> [PROVIDED PASSAGE]:
I'm setting up a multi-language using gettext. Since all text from other languages are in the compiled .mo files. How should I attack the search function of the site? Any help or point of direction would be appreciated. Note, I have not coded a search enigine before…
+3
A:
As I understand, you would like to provide search for information that is stored in .mo files; text files of key-value pairs.
The problem will be in mapping a k-v pair in a particular .mo to a particular URI. If you can do this, you can run a script that parses the .mo files, and stores the phrases along with related URI (or other resource identifier) in some kind of data store, such as Apache Solr or a MySQL detabase (with a FULLTEXT-indexed column).
Another option is to use a crawler to slurp and index by keyword and language all the pages in your site. Here's a list of open-source crawlers:
http://en.wikipedia.org/wiki/Web_crawler#Open-source_crawlers
All the best.
Adam
2010-07-29 19:16:00
I see. It seems a crawler is a simpler choice. Thank you.
T1000
2010-08-04 09:13:18
You're welcome! Yes, my feeling is that it would be simpler to use a crawler. You can embed a language code (and other useful information) in your page's <META> tags. Have a look at http://www.htdig.org/
Adam
2010-08-04 09:28:19

> [AIM OF THE EXERCISE]:
Answer these three questions from the thread on searching a gettext site:
1. In what files is the text from other languages kept?
2. Which approach does T1000 call the simpler choice?
3. Where does Adam suggest embedding a language code?
You can leave the rows aside; nothing here draws on them.

> [RECORD LIST]:
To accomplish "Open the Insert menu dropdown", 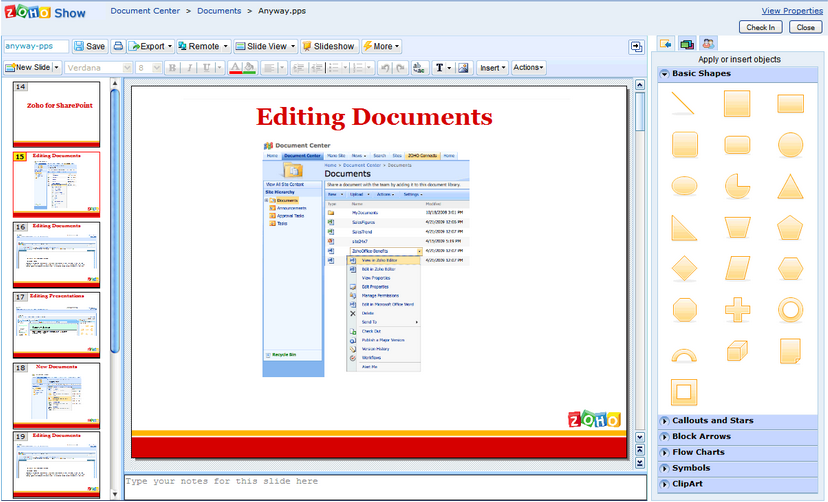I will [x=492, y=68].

==

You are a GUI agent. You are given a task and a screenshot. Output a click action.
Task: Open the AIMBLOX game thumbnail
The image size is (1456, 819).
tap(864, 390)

> [WRITTEN SOLUTION]:
1. In the compiled .mo files.
2. Using a crawler.
3. In the page's <META> tags.